ABOUT SHONA SCULPTURE
     Most people, when they first encounter Shona stone sculpture, assume that it is a modern art form. In fact, Shona tribesmen, sophisticated in the use of simple, traditional hand tools to carve stone, built a large stone complex, called the Great Zimbabwe, carved stone by carved stone, over a several-century period starting around 1000 AD. For reasons about which different and contradictory theories abound, the city complex was abandoned around 1600 and subsequently plundered and all but destroyed; the stone carvers fled to other parts of Southern Africa; and the craft of stone carving died out. 
    In the mid-1950s, civil unrest in the country that had become Southern Rhodesia under British rule blossomed into a 15 year civil war that led in 1980 to formal independence for the new nation of Zimbabwe. In 1956, Frank McEwen, a former art critic and curator of the Musee Rodin in Paris, became the first director of the new National Gallery in Salisbury, the capital of Rhodesia. Although the colonists expected McEwen to bring European art to this colonial outpost, instead he traveled around his new homeland and discovered a handful of Shona tribesmen working on stone sculpture in what came to be known as a "rediscovered" art form. Assisted by workshop schools that McEwen helped establish to promote this indigenous art, Shona sculpture soon developed into a substantial local art movement . Along the way, 100 Shona sculptures were featured at an exhibit at the Rodin Museum in Paris in 1971.
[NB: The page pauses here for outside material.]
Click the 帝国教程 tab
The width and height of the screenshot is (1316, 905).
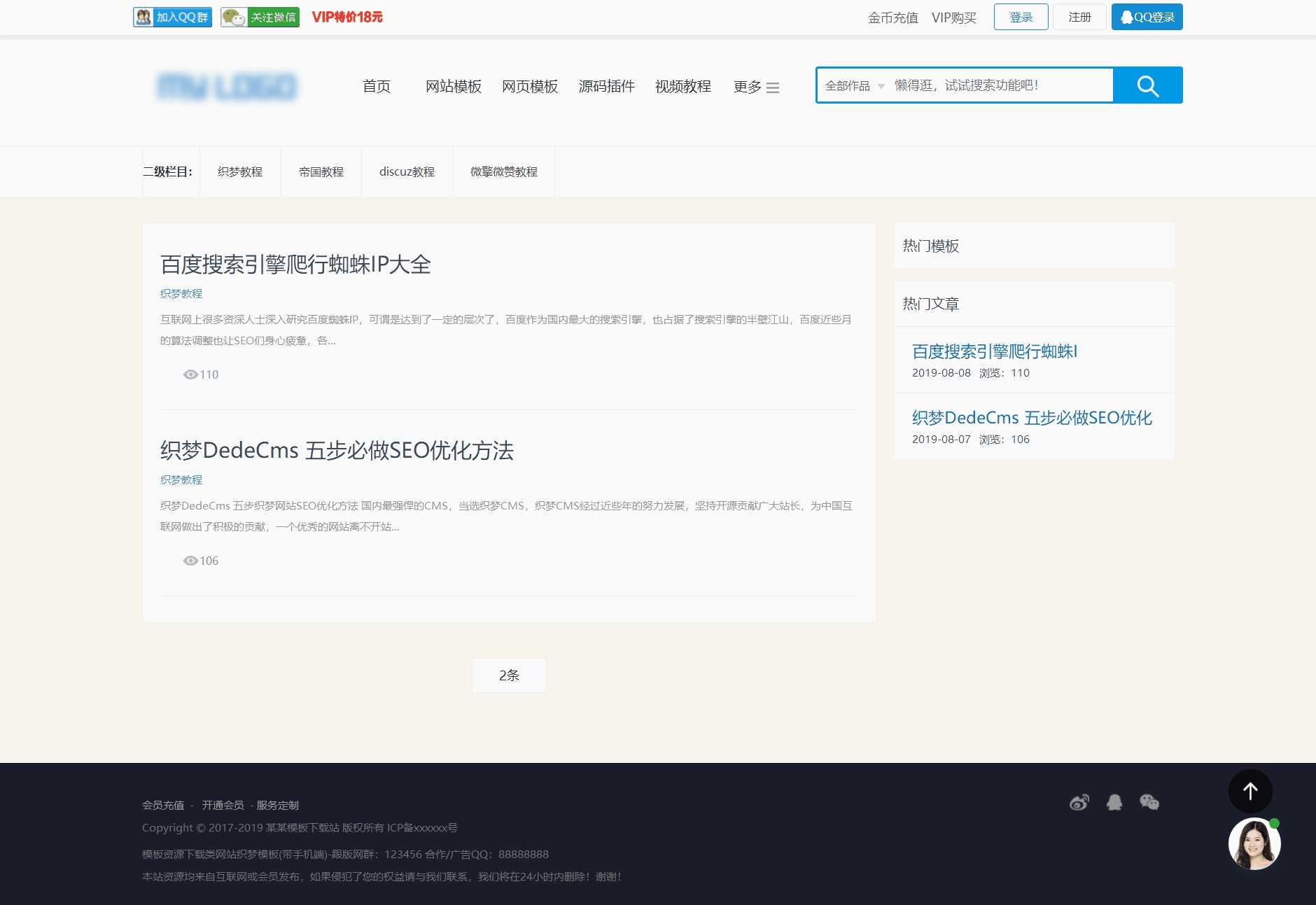[321, 171]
     For the modern Shona sculptors, much like their forebearers, an essential part of the sculpting process is enabling the spirit or spirits residing in the stone to be released into a more recognizable form. Thus, the sculptors, most of whom live in rural areas of the eastern portion of the country, search through the thousands of acres of stones for one that "speaks" to them. There are many different kinds of stone that the sculptors use, from sandstone, the softest and easiest to carve, to granite and the semiprecious verdite, the hardest and most difficult to carve. The range of stone includes opal stone, bloodstone, and serpentine, the most prevalent material and one that can be found in over 200 shades of green and brown. Then, using simple, traditional hatchets and chisels, they set to work on their sculptures. The elaborate, yet time honored, process that can take many months to complete includes extensive sanding and rubbing, heating alongside an open wood fire, covering with many layers of wax, and polishing and buffing.
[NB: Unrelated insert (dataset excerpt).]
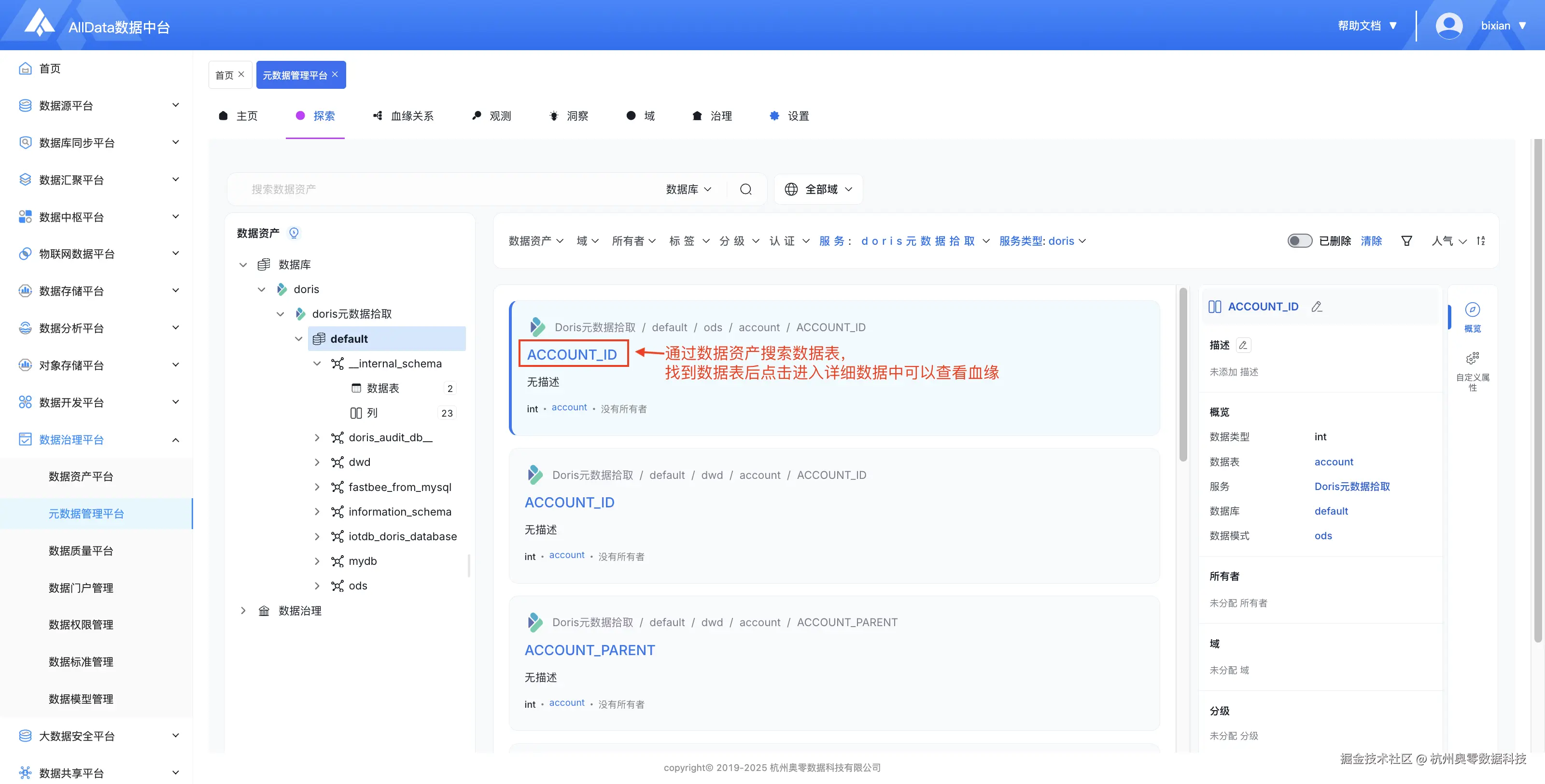Select the 自定义属性 gear icon on right edge
This screenshot has width=1545, height=784.
[1474, 358]
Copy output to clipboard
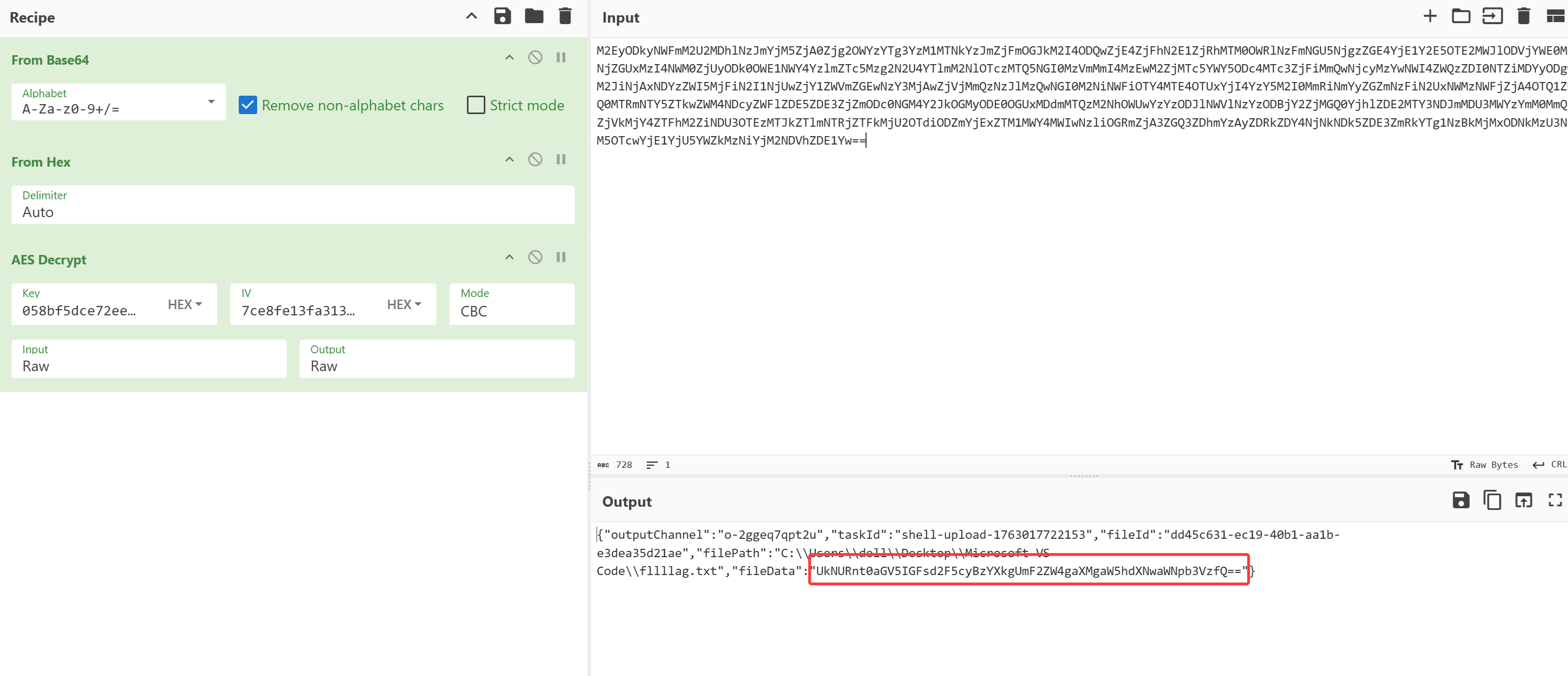This screenshot has width=1568, height=676. tap(1492, 500)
     Although the specific subjects of the individual sculptures are as varied and numerous as the actual number of sculptures themselves, there are several important themes that keep recurring. One of these is the family, since the family, both natural and extended, plays such an important part in the Shona culture. A second theme is homage to the various spirits that play such a central role. These include animals, leaves, and birds (for example, Chapungu, the Bateleur Eagle, and the title of the 2004 exhibit at Denver’s Botanic Gardens, is one of the most highly respected guardian spirits). Some of the sculptures feature ancestors, who impart knowledge, wisdom, and culture to those currently living, or tribal chieftains and elders, always held in high esteem. Another common theme is the activity of daily life—working, dancing, thinking, resting, or being at peace. Finally, some sculptures represent the transformation of animals or birds into human form or the reverse, since such metamorphosis is an important part of the Shona cultural cosmos. However, regardless of the theme or the specific subject, the content/meaning of a sculpture almost invariably derives from the individual artist’s sense of meaning that emanates from the stone itself.
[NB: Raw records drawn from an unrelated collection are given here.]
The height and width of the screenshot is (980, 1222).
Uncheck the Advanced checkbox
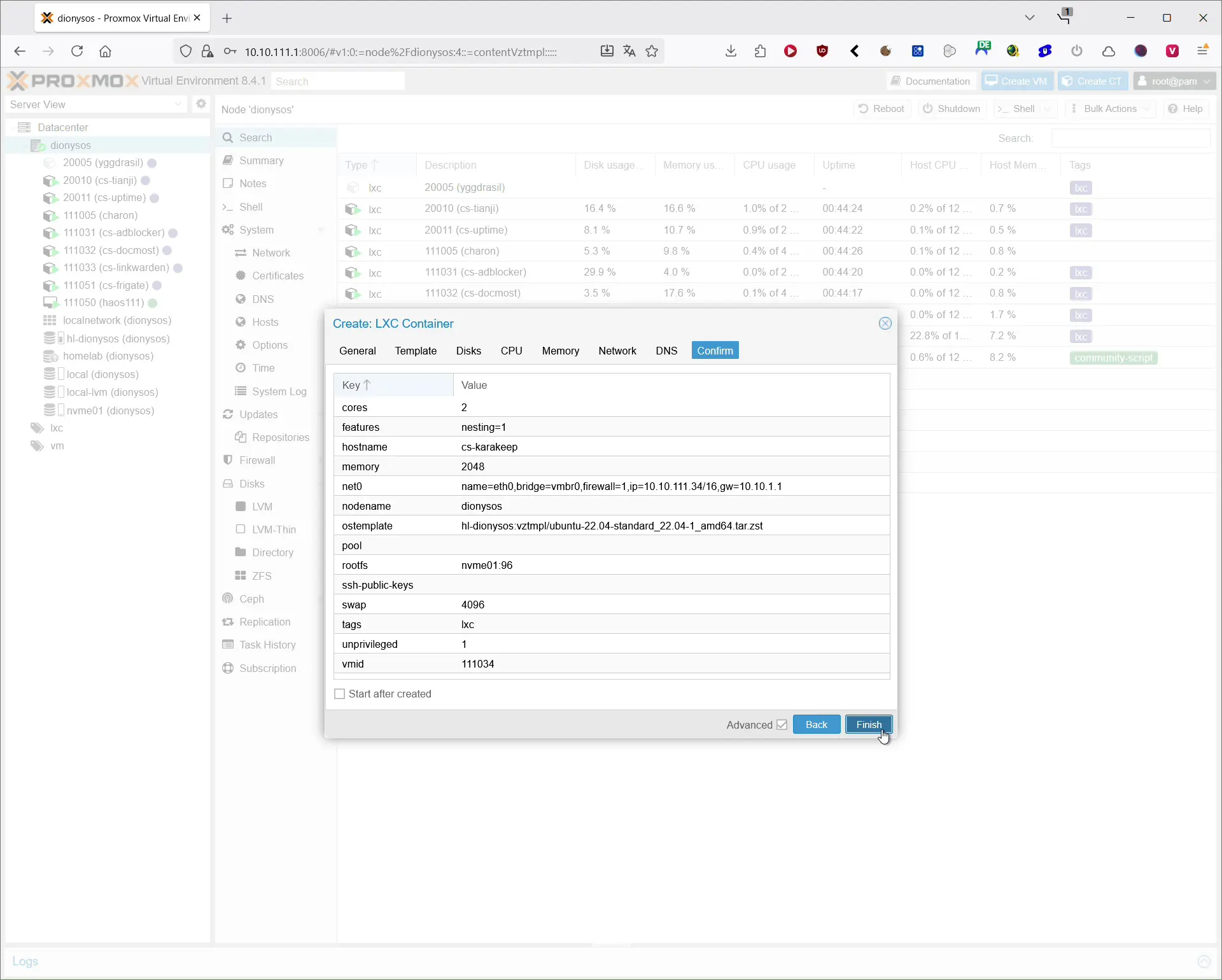(782, 725)
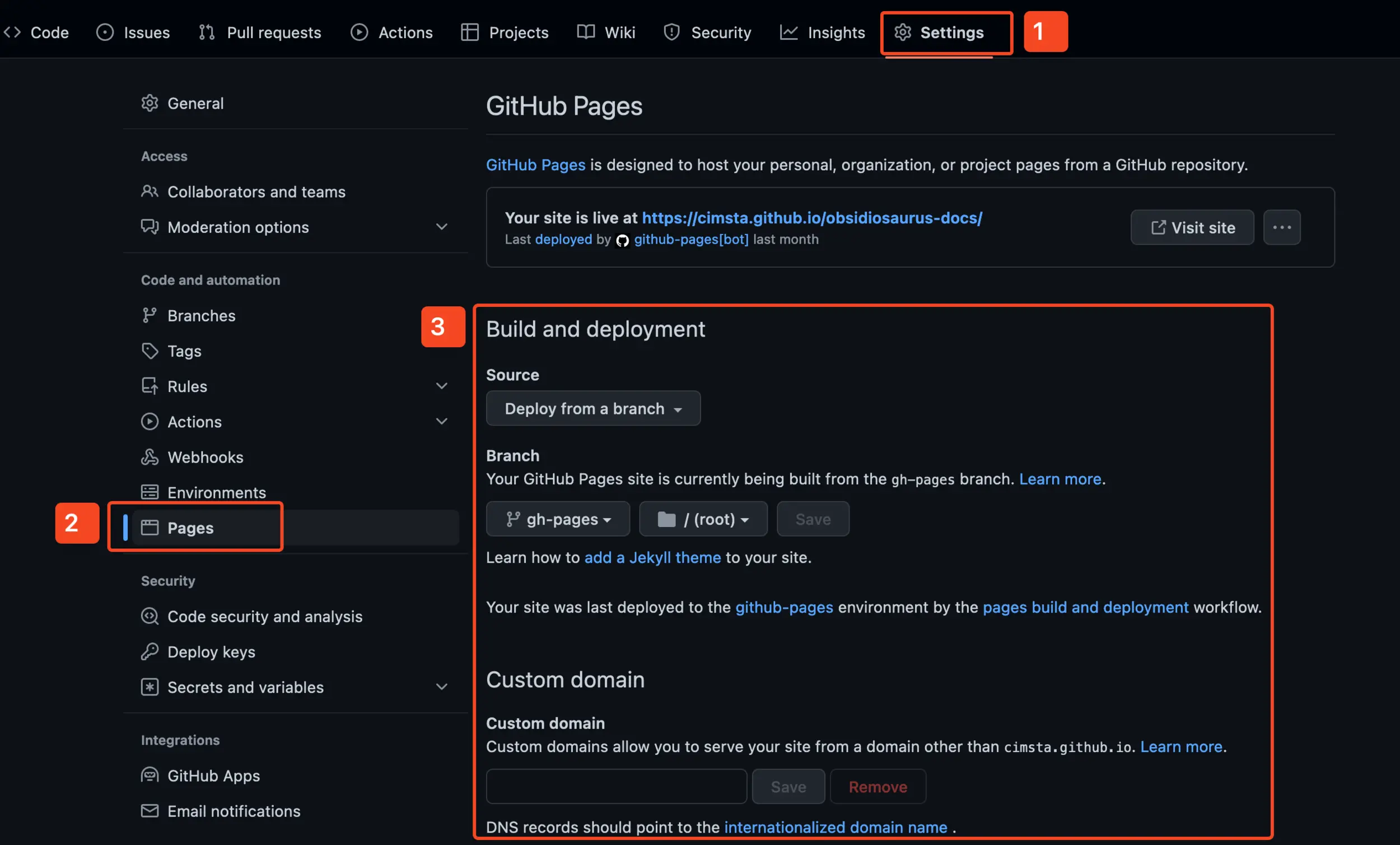Screen dimensions: 1400x845
Task: Click inside the custom domain input field
Action: coord(616,786)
     Over the past half-century, increasing numbers of Shona tribes people have become sculptors, including, recently, women. The first few who began working in the 1940s and 1950s became known as the First Generation sculptors, including internationally recognized Nicholas Mukomberanwa, Henry Munyaradzi, and Boira Mteki. Their children and almost 100 of their age mates became the Second Generation Artists, including Richard Mteki and David Gopito. Since then, a Third Generation of artists, numbering several hundred, has also emerged, including Adam Gatsi and Lucky Mupinga, among a host of others. (Pieces by David Gopito and Adam Gatsi are on display and for sale currently at Gallery 821, and we hope to have some pieces by First Generation artists and other Second Generation sculptors this Fall.) Even younger artists are beginning to create a Fourth Generation, and we can only hope there will be many more generations in the future.
                                             WELCOME TO SHONA SCULPTURE.